Working in municipal government must be stressful at times – I’m sure you hear lots of complaints about this and that. You’re part of A Complaint Free World. Can you tell us about it? Does it work?

They’re not complaints - it’s valuable community feedback! One day I noticed that a close friend was wearing a purple rubber arm band and she told me about the Complaint Free World movement, which strives to replace negativity with positive energy and thinking. The idea is that every time you say anything negative, about something or someone, you are supposed to snap the band on your wrist as a gentle reminder to stay positive. When you’ve gone 21 days without saying anything negative (you are allowed to think the odd negative thought), you have succeeded. Although I have not succeeded (yet!), it’s really helped to develop my problem-solving skills and to reduce stress levels by viewing people and life in a more positive light. As we always say when doing facilitation – always remember to attack the problem, not the person!

Describe a perfect day for you in New West?

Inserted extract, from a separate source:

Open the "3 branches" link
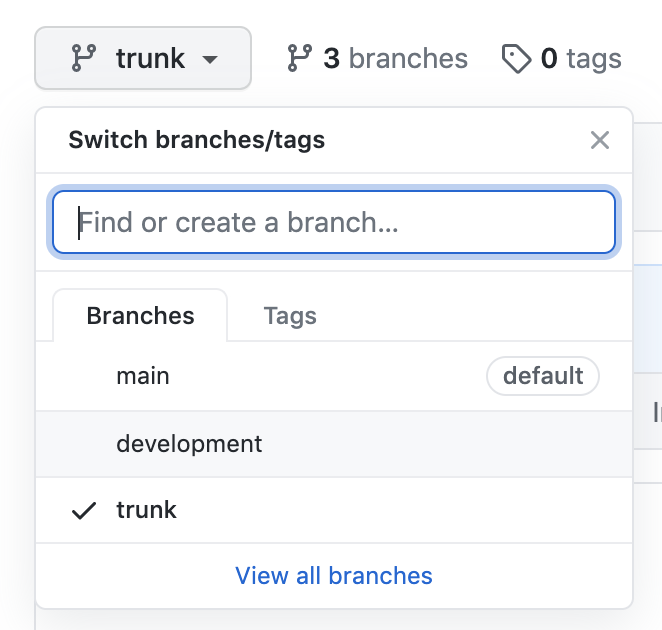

The perfect New West day begins with having dark-roast, fair-trade organic decaf coffee from Galloways while reading the Vancouver Sun (or the Record!) and admiring the north shore mountains from my Uptown condo, meeting a friend for breakfast at the Amelia Café on 12th Street before heading off on a bike ride down the Crosstown Greenway on Seventh Avenue and over the Queensborough Bridge to River Road along the Fraser and then coming back for one of the fabulous dinners for two at Hon’s before topping the day off with a Royal City Music Theatre production at the Massey – who would want to live anywhere else?!